According to the latest data released Thursday by Freddie Mac, the 30-year fixed-rate average tumbled to 4.56 percent with an average 0.4 point. (Points are fees paid to a lender equal to 1 percent of the loan amount.) It was 4.66 percent a week ago and 3.94 percent a year ago.
The 15-year fixed-rate average dropped to 4.06 percent with an average 0.4 point. It was 4.15 percent a week ago and 3.19 percent a year ago. The five-year adjustable-rate average fell to 3.80 percent with an average 0.3 point. It was 3.87 percent a week ago and 3.11 percent a year ago.
“Mortgage rates fell sharply early this week as growing political uncertainty in Italy and Spain led to a flight to safety, and renewed trade tensions between the U.S. and China compounded this trend,” said Aaron Terrazas, senior economist at Zillow. “Geopolitics are likely to continue driving major movements in financial markets over the next week, but markets will also keep an eye on incoming U.S. inflation and jobs data, as well as several speeches by key [Federal Open Market Committee] voters.”
Investors, unnerved by recent global events, rushed to sell off stocks and buy up bonds, driving prices up and yields down. In less than two weeks, the yield on the 10-year Treasury swung from a high of 3.11 percent on May 17 to 2.77 percent on Tuesday. It climbed back to 2.84 percent on Wednesday.
The movement of long-term bonds is one of the best indicators of where mortgage rates are headed. When yields fall, home loan rates tend to go down, as well.

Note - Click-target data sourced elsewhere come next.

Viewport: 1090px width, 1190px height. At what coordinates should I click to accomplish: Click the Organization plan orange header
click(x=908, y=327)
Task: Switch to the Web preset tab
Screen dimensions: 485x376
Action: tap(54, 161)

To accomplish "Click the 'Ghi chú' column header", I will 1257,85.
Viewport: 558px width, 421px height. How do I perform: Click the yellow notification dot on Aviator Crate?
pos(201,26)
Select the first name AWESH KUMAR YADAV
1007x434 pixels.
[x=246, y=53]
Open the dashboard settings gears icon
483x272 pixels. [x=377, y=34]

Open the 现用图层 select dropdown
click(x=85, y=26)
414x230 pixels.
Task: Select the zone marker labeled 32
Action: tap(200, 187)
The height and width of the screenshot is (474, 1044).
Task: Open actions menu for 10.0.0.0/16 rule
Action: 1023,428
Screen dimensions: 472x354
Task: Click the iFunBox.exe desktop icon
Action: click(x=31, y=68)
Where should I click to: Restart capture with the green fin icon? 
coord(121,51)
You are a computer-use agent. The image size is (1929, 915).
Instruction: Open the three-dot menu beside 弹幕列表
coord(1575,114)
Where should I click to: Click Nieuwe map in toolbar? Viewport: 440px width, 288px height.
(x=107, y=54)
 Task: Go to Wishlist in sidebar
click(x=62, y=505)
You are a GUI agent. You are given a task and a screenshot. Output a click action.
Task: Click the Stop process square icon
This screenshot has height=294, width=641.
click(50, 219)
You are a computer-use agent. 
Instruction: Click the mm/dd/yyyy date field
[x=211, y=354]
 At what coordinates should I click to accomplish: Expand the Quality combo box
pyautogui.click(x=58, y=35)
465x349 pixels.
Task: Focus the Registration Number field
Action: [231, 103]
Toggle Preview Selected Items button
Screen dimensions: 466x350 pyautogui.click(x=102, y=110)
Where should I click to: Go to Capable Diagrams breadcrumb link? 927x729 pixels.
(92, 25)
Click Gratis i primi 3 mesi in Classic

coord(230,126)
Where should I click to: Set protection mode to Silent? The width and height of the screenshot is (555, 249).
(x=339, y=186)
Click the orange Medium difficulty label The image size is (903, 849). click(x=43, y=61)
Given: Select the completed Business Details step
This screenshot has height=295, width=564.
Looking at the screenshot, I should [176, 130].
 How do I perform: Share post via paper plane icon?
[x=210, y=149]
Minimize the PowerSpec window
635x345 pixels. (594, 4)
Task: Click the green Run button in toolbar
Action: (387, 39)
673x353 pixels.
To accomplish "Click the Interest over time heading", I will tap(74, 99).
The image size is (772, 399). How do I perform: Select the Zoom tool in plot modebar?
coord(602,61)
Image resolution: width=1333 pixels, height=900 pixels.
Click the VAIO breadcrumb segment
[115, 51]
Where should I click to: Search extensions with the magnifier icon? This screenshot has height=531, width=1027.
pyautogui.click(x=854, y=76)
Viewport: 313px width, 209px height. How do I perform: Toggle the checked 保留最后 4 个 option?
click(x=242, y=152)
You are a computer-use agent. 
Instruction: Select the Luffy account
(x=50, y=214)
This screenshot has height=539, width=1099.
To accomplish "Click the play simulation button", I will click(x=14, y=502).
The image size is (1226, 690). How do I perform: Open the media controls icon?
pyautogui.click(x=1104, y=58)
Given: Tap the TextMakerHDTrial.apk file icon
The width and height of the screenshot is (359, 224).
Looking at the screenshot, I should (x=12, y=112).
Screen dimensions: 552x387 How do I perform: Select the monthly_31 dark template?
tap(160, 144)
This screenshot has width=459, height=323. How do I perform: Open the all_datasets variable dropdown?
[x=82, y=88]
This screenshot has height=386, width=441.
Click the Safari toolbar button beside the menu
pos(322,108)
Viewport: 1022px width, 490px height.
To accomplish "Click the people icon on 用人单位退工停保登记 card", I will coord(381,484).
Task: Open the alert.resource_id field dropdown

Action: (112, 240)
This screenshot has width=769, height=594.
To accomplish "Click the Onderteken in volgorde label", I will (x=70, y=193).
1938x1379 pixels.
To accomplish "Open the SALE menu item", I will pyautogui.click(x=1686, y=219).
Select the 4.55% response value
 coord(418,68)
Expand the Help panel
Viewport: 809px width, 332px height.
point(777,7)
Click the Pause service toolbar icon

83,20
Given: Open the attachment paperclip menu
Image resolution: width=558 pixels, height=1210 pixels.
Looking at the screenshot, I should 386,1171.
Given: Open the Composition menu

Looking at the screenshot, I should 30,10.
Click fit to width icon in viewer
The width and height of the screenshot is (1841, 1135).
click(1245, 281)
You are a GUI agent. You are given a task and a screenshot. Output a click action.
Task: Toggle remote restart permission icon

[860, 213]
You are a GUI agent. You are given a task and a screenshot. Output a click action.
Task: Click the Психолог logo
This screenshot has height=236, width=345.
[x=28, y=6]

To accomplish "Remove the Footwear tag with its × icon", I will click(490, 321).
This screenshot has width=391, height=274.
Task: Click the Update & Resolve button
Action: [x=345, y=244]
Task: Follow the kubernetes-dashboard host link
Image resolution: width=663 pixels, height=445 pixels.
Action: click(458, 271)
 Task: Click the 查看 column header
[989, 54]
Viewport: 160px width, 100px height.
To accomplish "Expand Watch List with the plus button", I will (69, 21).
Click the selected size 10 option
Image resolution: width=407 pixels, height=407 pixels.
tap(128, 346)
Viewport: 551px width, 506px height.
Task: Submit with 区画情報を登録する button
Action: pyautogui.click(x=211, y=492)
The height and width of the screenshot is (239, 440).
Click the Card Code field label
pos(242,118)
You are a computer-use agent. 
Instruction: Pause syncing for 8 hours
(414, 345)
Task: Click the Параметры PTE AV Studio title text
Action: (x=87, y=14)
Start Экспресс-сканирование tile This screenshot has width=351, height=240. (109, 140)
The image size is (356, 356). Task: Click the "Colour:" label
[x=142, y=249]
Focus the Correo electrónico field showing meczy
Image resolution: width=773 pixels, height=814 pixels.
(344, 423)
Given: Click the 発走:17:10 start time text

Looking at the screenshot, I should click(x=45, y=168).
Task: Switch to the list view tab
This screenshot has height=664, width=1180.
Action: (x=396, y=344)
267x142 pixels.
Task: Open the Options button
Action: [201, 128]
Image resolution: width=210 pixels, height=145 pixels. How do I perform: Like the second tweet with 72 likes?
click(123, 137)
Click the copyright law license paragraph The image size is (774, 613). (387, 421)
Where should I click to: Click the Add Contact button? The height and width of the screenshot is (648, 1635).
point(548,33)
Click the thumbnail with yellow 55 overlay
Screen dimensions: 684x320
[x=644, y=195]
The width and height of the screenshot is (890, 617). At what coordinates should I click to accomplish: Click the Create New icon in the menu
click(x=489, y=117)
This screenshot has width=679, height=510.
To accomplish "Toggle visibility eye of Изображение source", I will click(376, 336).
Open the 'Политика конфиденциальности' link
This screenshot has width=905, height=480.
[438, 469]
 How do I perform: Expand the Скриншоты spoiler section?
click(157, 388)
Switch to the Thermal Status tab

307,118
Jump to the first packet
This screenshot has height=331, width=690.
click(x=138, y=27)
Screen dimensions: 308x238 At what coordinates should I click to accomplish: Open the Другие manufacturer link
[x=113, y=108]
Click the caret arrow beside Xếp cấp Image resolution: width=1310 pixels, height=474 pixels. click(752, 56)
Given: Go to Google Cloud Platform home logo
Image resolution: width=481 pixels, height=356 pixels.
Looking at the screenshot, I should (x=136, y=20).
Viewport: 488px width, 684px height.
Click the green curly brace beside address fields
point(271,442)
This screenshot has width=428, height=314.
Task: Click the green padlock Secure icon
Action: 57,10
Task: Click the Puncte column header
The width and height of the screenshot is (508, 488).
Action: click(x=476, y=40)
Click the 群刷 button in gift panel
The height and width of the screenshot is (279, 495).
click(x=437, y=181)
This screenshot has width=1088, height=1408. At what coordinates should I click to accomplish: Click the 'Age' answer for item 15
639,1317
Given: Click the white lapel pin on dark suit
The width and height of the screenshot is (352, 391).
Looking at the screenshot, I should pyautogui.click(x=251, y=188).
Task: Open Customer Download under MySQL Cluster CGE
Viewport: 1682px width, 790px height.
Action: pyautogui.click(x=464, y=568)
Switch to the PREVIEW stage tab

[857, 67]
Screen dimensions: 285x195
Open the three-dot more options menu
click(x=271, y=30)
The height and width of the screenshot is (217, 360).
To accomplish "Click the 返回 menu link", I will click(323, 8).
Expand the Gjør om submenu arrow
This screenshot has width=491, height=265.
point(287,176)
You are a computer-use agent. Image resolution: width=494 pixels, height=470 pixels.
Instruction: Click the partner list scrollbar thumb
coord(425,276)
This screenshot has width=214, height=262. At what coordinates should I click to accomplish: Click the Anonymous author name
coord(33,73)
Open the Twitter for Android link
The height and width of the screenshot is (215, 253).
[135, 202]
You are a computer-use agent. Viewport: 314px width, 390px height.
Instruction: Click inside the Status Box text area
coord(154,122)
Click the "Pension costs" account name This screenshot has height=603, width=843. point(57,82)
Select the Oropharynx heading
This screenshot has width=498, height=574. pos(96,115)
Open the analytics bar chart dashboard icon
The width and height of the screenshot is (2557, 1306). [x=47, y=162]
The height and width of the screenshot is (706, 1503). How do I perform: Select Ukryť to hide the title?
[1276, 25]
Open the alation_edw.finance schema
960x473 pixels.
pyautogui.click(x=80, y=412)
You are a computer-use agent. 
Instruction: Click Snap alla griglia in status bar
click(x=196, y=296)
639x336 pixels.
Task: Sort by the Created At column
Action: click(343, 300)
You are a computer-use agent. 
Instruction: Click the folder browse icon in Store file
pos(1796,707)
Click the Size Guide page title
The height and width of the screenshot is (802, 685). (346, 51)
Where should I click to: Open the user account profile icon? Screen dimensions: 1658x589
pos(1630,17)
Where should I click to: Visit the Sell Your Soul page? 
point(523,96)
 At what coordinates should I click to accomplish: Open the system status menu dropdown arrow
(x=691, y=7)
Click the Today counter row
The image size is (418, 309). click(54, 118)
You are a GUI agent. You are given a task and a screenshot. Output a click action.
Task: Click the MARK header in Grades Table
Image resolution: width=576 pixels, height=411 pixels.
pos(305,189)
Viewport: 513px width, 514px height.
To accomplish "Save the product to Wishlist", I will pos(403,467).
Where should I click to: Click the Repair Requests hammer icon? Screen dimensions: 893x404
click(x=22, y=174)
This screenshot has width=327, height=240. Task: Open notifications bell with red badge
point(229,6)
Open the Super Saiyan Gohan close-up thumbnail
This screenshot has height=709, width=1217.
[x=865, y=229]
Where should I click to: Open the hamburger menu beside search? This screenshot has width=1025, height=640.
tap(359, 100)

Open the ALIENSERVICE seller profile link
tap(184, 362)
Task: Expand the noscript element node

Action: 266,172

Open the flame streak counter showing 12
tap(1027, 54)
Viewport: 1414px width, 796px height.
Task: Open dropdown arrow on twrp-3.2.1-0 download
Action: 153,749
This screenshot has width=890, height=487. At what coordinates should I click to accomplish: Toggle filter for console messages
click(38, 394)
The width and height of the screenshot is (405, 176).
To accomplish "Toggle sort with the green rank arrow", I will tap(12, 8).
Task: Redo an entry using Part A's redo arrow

Despite reversing course this week, mortgage rates have been on a steady ascent since the beginning of the year. It seems likely, given current economic conditions, that they will continue to move higher in the coming months. That will put increased pressure on a housing market already constricted by rising prices and low inventory.
Bankrate.com, which puts out a weekly mortgage rate trend index, found that the experts it surveyed were almost evenly split on where rates are headed — about a third expect them to rise, about a third predict they will fall, and the other third say they will remain relatively stable in the coming week. Jim Sahnger, mortgage planner at Schaffer Mortgage, is one who anticipates rates will increase.
“Political and economic uncertainty stemming from turmoil in Europe and Italy prompted a safe haven run into bonds; mortgage rates were a beneficiary,” Sahnger said. “Time will tell if and when the Italy situation repeats the uncertainty seen from Greece a few years ago. More pressing, domestically, is the employment report due this Friday. I don’t expect anything hot to roil the markets, so we’ll likely stay range-bound to slightly higher for rates over the next week.”
Meanwhile, mortgage applications declined again last week, according to the latest data from the Mortgage Bankers Association. The market composite index — a measure of total loan application volume – decreased 2.9 percent from a week earlier. It was the sixth week in a row the index has fallen. The refinance index fell 5 percent to its lowest level since December 2000. The purchase index dropped 3 percent.
The refinance share of mortgage activity accounted for 35.3 percent of all applications, its lowest level since August 2008.